OS PROCESSOS DE NACIONALIDADE PORTUGUESA AUMENTARAM OU ACUMULARAM?
Desde que apresentou a proposta de alteração à Lei da Nacionalidade, em junho de 2025, o Governo português tem defendido que o país enfrenta um afluxo desproporcional de processos, resultado direto — segundo o discurso oficial — do “facilitismo” das reformas anteriores.
No Parlamento, o Ministro da Presidência, António Leitão Amaro, declarou que o número de requerimentos de nacionalidade “disparou”, enquanto os pedidos de filhos de portugueses permaneceram estáveis. A narrativa governamental é simples e politicamente conveniente: a lei teria se tornado permissiva, transformando a nacionalidade portuguesa numa via rápida para o passaporte europeu.

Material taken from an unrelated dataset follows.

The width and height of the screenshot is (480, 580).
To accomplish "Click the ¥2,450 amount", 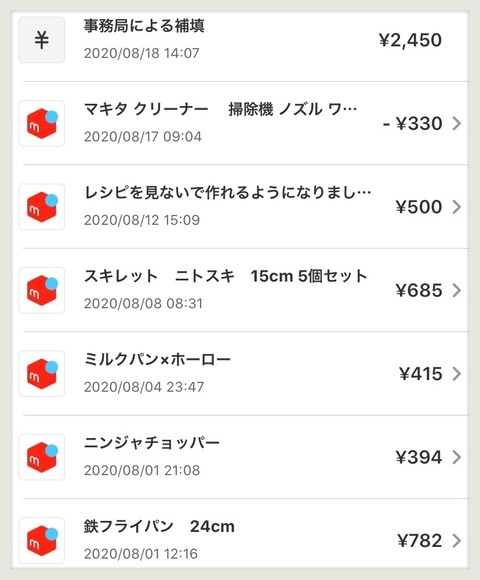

Entre números e narrativa: quando a estatística serve ao argumento político
os dados falam: aumento e paralisia caminham juntos
A realidade revela-se bem mais complexa — e menos confortável para o argumento político.
Os dados oficiais demonstram que os pedidos de nacionalidade efetivamente cresceram, mas também se acumularam de forma alarmante, revelando uma administração asfixiada, incapaz de acompanhar a procura que ela própria estimulou.
Nos últimos dez anos, os pedidos de nacionalidade portuguesa aumentaram 46%, enquanto o acúmulo de processos pendentes cresceu 944% — um contraste que evidencia o desequilíbrio entre a procura social e a resposta administrativa.
Em 2015, registavam-se 194.794 pedidos e 49.361 pendências; já em 2025, apenas no primeiro semestre, foram 121.460 novos pedidos e mais de 515 mil processos em espera.
O número de deferimentos manteve-se praticamente inalterado, situando-se em torno dos 200 mil por ano, o que demonstra que a capacidade de decisão do Estado estagnou enquanto a procura aumentava.
Em suma, os números traduzem duas verdades simultâneas: houve, sim, crescimento real na demanda pela nacionalidade, mas o aumento exponencial das pendências revela uma incapacidade sistémica de gestão e conclusão processual.
o paradoxo: mais pedidos, menos decisões
É inegável que ocorreu um aumento genuíno de requerimentos — sobretudo entre estrangeiros residentes e descendentes de judeus sefarditas, cujo volume atingiu o auge em 2022.
Todavia, esse acréscimo não foi acompanhado pela mesma evolução nas decisões.
Entre 2020 e 2024, o número de pedidos oscilou entre 228 mil e 277 mil, enquanto os deferimentos permaneceram praticamente constantes e as pendências se multiplicaram, atingindo meio milhão em 2025.
O sistema, portanto, recebe cada vez mais, decide cada vez menos e acumula indefinidamente.
A estrutura administrativa — e em particular o Instituto dos Registos e do Notariado (IRN) — não acompanhou o crescimento demográfico nem a complexificação jurídica que a própria política de nacionalidade provocou.
Trata-se de um fenómeno de inércia institucional: o Estado cria o direito, mas não assegura os meios para o seu exercício.
Um sistema sem meios precisa de leis mais duras ou de estrutura?
Durante as audições parlamentares de 11 de setembro de 2025, o IRN reafirmou o diagnóstico do Governo quanto ao aumento dos pedidos, mas reconheceu expressamente a insuficiência de recursos humanos e tecnológicos para dar cumprimento à lei.
O problema, portanto, é estrutural e não normativo.
De nada servirá reformar a lei se a máquina que a executa continuar desatualizada, com pessoal insuficiente e sistemas saturados.
A ironia é evidente: o Estado discute endurecer as regras de acesso à nacionalidade, quando o verdadeiro entrave reside na sua própria ineficiência operacional.
Em vez de corrigir falhas de gestão, prefere-se restringir direitos, numa tentativa de mascarar a incapacidade de decidir em tempo útil.
CONCLUSÃO
Os processos de nacionalidade portuguesa aumentaram e acumularam — simultaneamente e em proporções diferentes.
O Governo prefere chamar-lhe “explosão de pedidos”; o IRN fala em “sobrecarga”.
Mas o nome pouco importa: o que existe é um colapso de gestão, disfarçado por um discurso de rigor e mérito administrativo.
A nacionalidade portuguesa transformou-se, paradoxalmente, no direito mais solicitado e no mais moroso do país.
E, enquanto se debatem prazos, vínculos e princípios constitucionais, o cidadão — português ou estrangeiro — permanece refém de um sistema que não decide.
No final, o problema não está na lei — está na fila.
E, ao ritmo atual, a fila só tende a crescer… junto com o discurso de que “a culpa é dos pedidos”.